From his base on Lemoy Island, Surface Agent X-2-Zero (voiced by Robert Easton) alerts Titan to Stingrays movements. Sensing an opportunity to get his revenge, Titan dispatches X-2-Zero to Pacifica with the plant, now sealed in a jar. Meanwhile, he has a Mechanical Fish attack Stingray to delay Troy, Phones and Marina. After a tense chase, Troy and Phones destroy the Mechanical Fish with Stingrays torpedoes.

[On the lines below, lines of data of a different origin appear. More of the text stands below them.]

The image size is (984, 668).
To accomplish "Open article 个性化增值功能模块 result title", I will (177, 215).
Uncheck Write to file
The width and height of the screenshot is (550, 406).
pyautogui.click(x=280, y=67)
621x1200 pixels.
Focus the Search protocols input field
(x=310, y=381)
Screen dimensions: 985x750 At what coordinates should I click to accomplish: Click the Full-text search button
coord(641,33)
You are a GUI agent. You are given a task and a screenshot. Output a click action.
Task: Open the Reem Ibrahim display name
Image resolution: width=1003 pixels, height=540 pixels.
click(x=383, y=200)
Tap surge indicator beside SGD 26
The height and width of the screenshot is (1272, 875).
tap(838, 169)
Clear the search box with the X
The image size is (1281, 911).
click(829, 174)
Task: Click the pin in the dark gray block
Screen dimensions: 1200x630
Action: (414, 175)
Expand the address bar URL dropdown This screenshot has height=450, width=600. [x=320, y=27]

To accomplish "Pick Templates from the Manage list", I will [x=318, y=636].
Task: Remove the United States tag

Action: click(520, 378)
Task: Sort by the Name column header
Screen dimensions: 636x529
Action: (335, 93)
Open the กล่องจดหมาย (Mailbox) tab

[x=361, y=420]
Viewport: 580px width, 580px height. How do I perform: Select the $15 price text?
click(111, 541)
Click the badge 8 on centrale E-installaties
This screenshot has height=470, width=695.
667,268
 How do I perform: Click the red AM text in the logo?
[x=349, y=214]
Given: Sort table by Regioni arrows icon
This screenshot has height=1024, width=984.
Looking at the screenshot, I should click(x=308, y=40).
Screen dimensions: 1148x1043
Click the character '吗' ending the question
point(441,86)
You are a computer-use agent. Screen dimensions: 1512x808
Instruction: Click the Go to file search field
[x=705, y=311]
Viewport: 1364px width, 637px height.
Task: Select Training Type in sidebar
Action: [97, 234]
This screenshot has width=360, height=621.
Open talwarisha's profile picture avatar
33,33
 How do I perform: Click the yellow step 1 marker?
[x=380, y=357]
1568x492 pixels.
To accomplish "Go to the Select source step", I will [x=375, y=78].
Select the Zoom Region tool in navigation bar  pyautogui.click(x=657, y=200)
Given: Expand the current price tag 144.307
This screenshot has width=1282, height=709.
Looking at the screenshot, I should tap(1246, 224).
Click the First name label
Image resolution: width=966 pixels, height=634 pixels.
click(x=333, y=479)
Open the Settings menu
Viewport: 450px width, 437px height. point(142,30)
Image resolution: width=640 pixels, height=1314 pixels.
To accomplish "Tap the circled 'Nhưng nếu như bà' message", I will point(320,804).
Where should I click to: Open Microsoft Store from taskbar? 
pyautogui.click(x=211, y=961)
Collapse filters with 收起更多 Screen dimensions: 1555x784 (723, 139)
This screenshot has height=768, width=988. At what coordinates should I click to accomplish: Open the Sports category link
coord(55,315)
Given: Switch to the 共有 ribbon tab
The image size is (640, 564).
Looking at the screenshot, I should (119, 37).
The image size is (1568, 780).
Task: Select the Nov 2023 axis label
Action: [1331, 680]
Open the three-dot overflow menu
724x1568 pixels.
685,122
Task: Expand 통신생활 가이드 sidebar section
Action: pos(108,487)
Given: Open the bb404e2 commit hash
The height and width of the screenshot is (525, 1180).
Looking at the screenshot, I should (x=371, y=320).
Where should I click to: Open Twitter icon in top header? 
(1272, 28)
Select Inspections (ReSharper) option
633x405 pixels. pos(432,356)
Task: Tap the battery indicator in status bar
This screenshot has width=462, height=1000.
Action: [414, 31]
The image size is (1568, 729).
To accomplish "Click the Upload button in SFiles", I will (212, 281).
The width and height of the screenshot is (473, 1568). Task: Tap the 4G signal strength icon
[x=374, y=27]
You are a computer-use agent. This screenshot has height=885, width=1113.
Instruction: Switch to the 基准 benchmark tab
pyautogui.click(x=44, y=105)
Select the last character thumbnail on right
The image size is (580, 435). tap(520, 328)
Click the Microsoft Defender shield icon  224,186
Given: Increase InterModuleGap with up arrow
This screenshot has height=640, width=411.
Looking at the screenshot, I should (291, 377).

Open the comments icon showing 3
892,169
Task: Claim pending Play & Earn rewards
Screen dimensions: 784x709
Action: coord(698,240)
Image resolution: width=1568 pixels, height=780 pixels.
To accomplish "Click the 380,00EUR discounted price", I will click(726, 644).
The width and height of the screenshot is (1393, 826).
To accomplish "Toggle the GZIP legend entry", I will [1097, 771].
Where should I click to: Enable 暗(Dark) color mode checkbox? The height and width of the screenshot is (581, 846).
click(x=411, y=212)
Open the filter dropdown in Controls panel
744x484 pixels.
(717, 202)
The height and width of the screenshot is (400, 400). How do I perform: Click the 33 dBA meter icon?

Reaching Pacifica, X-2-Zero, posing as a simple messenger, presents the plant to Aphony as a symbol of good faith and informs him of Marina's imminent return. He then leaves before Stingray arrives. As Aphony treats Troy, Phones and Marina to a lavish meal, Marina takes an interest in the plant. After the meal, it appears that she wishes to stay in Pacifica, so Troy and Phones start the journey back to Marineville alone. However, Marina has a last-minute change of heart and swims after Stingray, bringing the plant on board with her. On returning to Marineville she gives it to Atlanta (voiced by Lois Maxwell) as a present.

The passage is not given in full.